So let’s just note that old pro O’Donnell, writing these strips in the mid-eighties, hadn’t started flagging yet. The three adventures collected in Agent show both the writer and his heroine continuing to play to their strengths: Modesty is as sexy-tough as ever; loyal comrade Willie Garvin remains his canny blade-wielding self, and the villains in the strip continue to be some of the believably thuggish in all of newspaper comics. Two of the stories in this outing hinge on plots against intelligence higher-ups -- French “cloak and dagger chap” René Vaubois and British intelligence head Sir Gerald Tarrant -- with former international criminal Blaise being the only one capable of foiling the dastardly plots against ‘em. We wouldn’t expect anything less of her.

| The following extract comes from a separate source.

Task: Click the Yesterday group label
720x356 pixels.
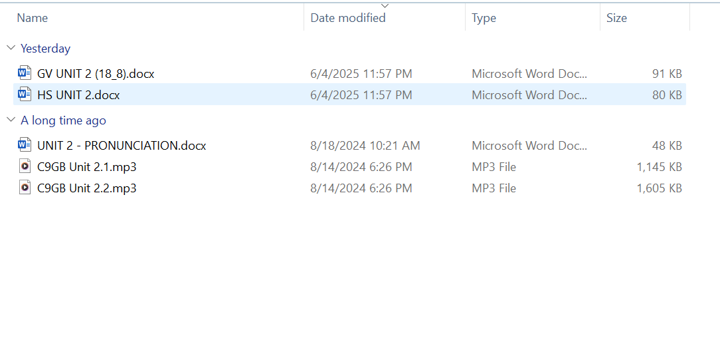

Of the three tales included herein, I’d give the edge to the title piece, which involves a plot by a vengeful Russian agent to frame our heroine for Sir Gerald’s murder, using a Russian-trained body double, a circus bear and a sinister clown. When Willie sees the faux Modesty for the first time, he immediately recognizes her for a fraud. “She had the wrong aura, wrong essense, wrong vibes,” he explains to his sometime girlfriend Maude Tiller. Definitely an of-its-era explanation.

The remaining entries -- Blaise and Garvin’s battles against a Corsican bandit and a revived Thuggee cult -- also have their genre pleasures: straight-ahead action yarns set in exotic locales and told without a hint of ironic self-consciousness. As a storyteller, O’Donnell had too much respect for his series lead to undermine her, though he wasn’t averse to tossing in a comic secondary character for back-up. In this volume, it’s twittish good Samaritan Doctor Giles Pennyfeather.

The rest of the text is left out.